The working man/woman today live out their lives (primarily) inside. The cubicle or fast food grill are the new fig fields in the U.S. and other post-industrial systems. The working poor do manual labor, but the labor is not what it once was. It now wears on the joints more than the muscles themselves (in many cases). The middle class find themselves in cubicles, not heavy lifting. In today’s culture, crappy food is cheaper than most healthy foods. Though raw foods are still cheap, they require time, something the poor do not have. This results in fat poor people.

Skinny and muscular has become the current scarce attribute making it the sought after beauty. The wealthy, with extra time and money, show off their extras by purchasing healthy, low fat, low sodium, soy, organic, lean cuts of meat. They also purchase gym memberships and equipment. Where kings once flaunted what they could afford by extravagant dinners, most of which ended up in a landfill. Today, kings flaunt that same time and money by buying “only the best” food and workout options available.

Another similar trend is with skin tone. In the West, it was once difficult to attain fair or white skin. Why? Most had to work out in the fields or mines or forests or on ships. Being outside, a caucasian person’s skin cooked and became golden brown. The rich, with their time and money, were capable of remaining inside and maintaining their fair complexion. Therefore, pale skin was the sought after standard of beauty, just as fat and dandy was sought after in an earlier period.

Information Popularity

The same can be said of information. Before Martin Luther in the West and the printing press and the Internet, poor relied on the wealthy and powerful for their information. Of course, poor had information in terms of best ways to seed fields and other things like this. But that’s the modern equivalent to saying a poor person has a fast typing speed. Yes, it’s information or a skill, but it only takes you so far.

Before Luther, the printing press, and the Internet, information was highly sought out.

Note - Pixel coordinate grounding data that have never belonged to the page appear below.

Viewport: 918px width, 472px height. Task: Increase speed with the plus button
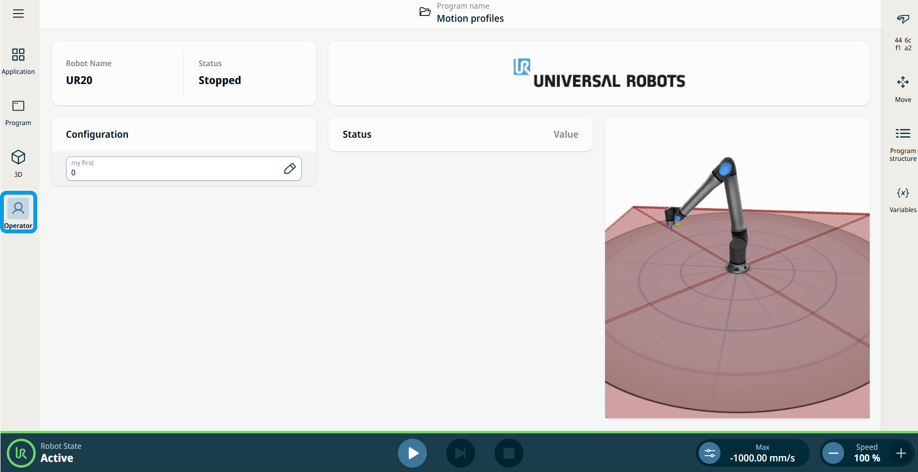click(901, 453)
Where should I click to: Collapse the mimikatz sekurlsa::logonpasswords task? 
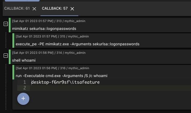(x=6, y=24)
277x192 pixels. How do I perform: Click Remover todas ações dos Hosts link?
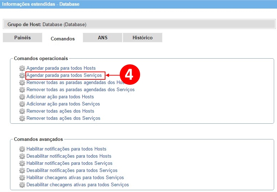[x=60, y=111]
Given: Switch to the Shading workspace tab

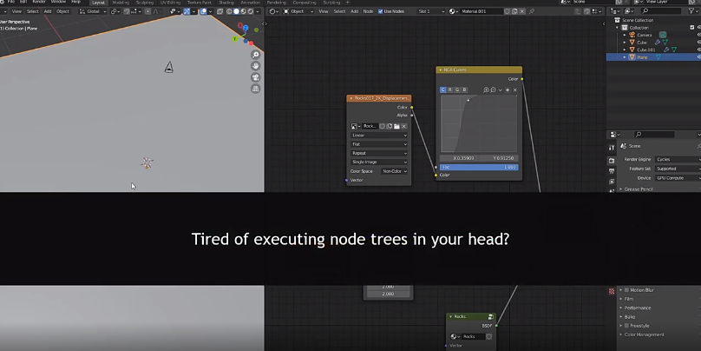Looking at the screenshot, I should click(x=226, y=3).
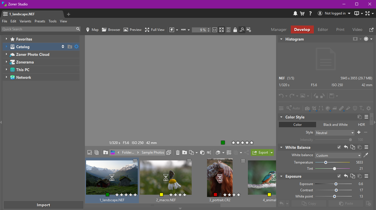Select the Crop tool in Develop toolbar
This screenshot has height=210, width=376.
[314, 108]
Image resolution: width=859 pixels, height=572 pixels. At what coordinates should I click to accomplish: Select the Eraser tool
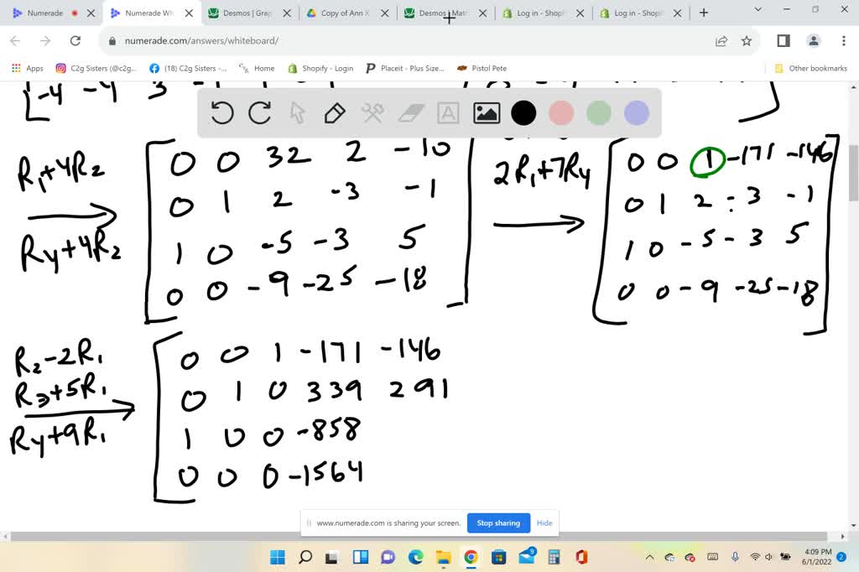409,112
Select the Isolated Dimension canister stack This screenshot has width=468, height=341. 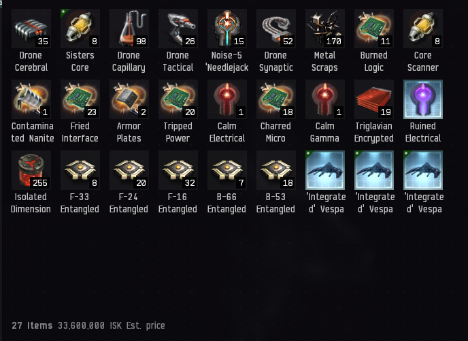point(31,170)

The rich and powerful prided themselves on their wealth of information (pun intended). Today, information is free and so easy to access, that it is not a scarce resource or a sought out commodity. In a word, the free market has caused people to WANT to be dumb.

At least one of you might try to suggest that more U.S. citizens are going to college than ever before. Which might be true. But having experienced undergraduate degree training relatively recently, and seeing the product of most college/university educations, I can safely say that most colleges/universities and most degrees (if not all) produce relatively mediocre information-stuffed people. The EXPENSIVE degree is the sought after commodity (along with the university name attached to it), not the information that you think it suggests.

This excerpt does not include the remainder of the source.